Work item:
Every line from the one with "Given: Uncheck the Cuenta predial checkbox" to the one with "Click Free checkmark", including those two, is to be copied exactly; all other lines of the entries below are left out.

Saved data entries:

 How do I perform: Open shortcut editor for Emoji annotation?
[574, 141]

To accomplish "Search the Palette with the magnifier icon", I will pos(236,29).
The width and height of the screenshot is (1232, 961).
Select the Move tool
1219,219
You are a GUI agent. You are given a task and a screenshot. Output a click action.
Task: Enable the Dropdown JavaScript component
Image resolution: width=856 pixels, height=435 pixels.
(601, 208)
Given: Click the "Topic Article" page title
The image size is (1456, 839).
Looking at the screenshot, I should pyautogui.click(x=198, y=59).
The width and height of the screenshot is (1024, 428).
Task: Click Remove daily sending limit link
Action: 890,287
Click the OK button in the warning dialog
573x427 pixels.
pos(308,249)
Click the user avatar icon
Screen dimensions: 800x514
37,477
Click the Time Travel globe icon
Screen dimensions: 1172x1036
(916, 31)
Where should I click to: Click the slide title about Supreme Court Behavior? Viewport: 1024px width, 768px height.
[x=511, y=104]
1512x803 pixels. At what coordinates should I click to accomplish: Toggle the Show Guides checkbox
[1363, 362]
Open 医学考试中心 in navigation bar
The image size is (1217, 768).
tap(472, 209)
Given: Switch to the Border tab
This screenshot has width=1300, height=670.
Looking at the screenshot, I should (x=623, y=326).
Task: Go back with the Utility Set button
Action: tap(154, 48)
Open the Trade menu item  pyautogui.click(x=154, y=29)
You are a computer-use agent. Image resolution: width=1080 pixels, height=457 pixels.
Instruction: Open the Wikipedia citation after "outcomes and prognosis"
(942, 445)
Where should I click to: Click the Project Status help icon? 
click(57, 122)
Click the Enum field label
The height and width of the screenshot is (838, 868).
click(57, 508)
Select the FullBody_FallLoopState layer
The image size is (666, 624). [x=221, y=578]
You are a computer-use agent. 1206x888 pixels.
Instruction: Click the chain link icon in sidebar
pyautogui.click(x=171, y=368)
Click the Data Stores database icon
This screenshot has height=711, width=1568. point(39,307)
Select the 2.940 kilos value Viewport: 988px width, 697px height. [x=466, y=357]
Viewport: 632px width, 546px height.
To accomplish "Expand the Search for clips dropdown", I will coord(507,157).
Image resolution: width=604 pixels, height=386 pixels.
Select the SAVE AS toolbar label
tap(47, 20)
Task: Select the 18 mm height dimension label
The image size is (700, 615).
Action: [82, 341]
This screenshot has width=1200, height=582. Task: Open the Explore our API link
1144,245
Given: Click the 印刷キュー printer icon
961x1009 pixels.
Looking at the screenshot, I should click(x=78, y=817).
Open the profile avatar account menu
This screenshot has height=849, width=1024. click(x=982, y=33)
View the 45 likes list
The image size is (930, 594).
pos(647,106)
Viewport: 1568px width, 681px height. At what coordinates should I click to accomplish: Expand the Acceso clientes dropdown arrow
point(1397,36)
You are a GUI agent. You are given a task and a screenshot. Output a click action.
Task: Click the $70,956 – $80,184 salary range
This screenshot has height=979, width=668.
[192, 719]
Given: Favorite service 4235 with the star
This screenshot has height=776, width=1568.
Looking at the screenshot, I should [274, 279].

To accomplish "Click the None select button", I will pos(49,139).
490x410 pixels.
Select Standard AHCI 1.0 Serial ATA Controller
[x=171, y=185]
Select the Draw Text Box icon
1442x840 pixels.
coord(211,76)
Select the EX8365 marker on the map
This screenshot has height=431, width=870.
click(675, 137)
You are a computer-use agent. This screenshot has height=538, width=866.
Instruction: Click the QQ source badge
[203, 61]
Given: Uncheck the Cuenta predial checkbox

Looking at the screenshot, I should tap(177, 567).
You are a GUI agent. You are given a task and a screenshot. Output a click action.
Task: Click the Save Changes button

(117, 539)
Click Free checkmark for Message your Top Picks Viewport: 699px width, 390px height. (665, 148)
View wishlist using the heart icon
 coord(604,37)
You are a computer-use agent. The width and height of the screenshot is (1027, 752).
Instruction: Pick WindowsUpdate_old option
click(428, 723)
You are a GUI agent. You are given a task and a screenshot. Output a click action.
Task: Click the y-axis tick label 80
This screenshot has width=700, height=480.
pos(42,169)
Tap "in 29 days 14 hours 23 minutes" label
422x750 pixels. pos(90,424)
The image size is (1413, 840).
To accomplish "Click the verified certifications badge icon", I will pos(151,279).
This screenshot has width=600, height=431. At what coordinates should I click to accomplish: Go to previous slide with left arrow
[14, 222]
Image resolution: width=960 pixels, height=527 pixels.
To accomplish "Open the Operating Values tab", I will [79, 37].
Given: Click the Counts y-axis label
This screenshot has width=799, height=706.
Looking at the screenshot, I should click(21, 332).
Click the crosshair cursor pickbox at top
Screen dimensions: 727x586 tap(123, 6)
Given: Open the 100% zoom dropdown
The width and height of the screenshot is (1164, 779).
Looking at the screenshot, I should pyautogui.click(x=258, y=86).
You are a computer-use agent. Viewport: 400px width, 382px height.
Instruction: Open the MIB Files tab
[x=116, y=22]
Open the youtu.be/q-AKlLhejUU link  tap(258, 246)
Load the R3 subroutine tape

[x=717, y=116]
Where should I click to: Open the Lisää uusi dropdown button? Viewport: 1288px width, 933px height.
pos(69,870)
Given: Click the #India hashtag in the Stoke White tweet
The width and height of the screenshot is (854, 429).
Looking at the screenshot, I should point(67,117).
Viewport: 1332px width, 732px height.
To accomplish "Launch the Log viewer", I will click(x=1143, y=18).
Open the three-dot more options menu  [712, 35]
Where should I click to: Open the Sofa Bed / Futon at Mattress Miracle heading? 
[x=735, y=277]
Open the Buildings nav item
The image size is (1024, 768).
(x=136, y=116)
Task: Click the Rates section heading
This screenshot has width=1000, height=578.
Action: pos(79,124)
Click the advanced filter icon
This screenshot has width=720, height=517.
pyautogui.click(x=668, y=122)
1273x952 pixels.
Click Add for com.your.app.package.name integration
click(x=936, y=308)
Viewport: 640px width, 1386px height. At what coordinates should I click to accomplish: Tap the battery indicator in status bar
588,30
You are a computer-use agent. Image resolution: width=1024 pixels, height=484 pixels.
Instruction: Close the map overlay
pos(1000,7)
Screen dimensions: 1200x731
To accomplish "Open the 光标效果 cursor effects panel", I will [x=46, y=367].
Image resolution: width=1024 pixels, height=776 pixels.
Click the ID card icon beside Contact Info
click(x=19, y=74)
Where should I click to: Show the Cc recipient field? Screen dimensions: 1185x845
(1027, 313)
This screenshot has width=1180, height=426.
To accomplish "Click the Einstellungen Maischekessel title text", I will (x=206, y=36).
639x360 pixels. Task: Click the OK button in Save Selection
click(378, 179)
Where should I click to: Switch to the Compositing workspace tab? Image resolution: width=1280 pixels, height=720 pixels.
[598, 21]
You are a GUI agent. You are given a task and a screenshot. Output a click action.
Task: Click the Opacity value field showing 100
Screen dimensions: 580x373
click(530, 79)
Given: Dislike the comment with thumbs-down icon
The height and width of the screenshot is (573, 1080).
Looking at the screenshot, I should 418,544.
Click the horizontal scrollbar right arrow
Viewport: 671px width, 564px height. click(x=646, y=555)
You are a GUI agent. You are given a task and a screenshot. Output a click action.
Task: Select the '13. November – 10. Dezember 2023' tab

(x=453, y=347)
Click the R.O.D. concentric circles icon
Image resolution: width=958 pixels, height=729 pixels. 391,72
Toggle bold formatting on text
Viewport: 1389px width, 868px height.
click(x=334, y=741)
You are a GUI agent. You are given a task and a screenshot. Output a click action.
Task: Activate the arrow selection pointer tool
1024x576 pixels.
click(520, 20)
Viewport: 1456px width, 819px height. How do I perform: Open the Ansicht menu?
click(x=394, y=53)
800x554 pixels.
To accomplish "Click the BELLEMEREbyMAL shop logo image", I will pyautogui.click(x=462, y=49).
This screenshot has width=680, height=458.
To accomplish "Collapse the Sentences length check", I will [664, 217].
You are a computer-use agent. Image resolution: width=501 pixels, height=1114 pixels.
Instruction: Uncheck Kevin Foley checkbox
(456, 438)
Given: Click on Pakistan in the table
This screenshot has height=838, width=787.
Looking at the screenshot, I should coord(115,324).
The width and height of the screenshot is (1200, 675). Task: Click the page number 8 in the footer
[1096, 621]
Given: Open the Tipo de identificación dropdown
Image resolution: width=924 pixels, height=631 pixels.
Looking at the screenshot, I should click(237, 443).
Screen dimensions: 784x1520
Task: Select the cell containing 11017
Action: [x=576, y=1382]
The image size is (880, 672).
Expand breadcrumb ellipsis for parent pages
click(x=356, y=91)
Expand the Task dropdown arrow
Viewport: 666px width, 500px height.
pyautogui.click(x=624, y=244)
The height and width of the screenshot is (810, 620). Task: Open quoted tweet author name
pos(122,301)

Response box:
Given: Uncheck the Cuenta predial checkbox

Looking at the screenshot, I should tap(177, 567).
You are a GUI agent. You are given a task and a screenshot. Output a click action.
Task: Click the Save Changes button

(117, 539)
Click Free checkmark for Message your Top Picks Viewport: 699px width, 390px height. (665, 148)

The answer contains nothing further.